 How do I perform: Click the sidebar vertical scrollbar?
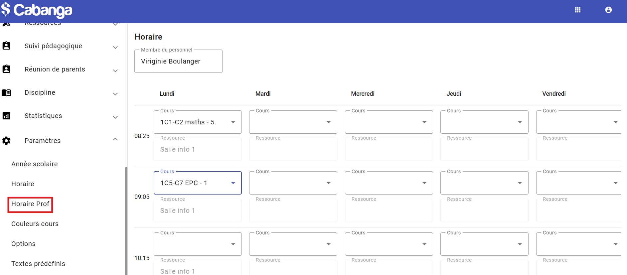(126, 219)
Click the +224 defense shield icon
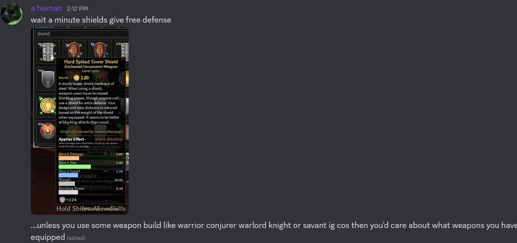Image resolution: width=517 pixels, height=243 pixels. click(62, 200)
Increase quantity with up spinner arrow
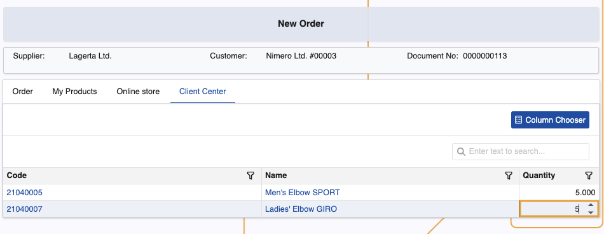Viewport: 604px width, 234px height. [x=591, y=205]
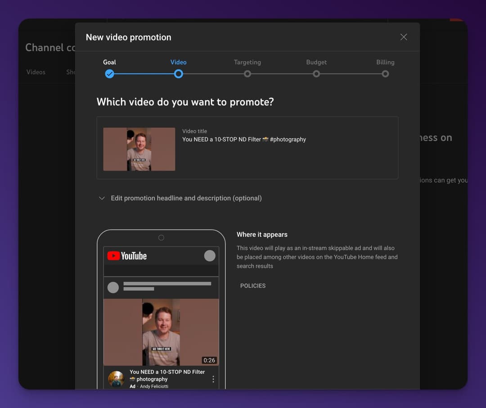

* * *

• Directions: Rewrite the rows above, replacing "sidebar" with "side panel" and changing nothing else. Leave the pictures out.

• Correct answer:
 How do I perform: Click the side panel vertical scrollbar?
(126, 219)
Click the +224 defense shield icon
Image resolution: width=517 pixels, height=243 pixels. click(62, 200)
Increase quantity with up spinner arrow
Viewport: 604px width, 234px height. [x=591, y=205]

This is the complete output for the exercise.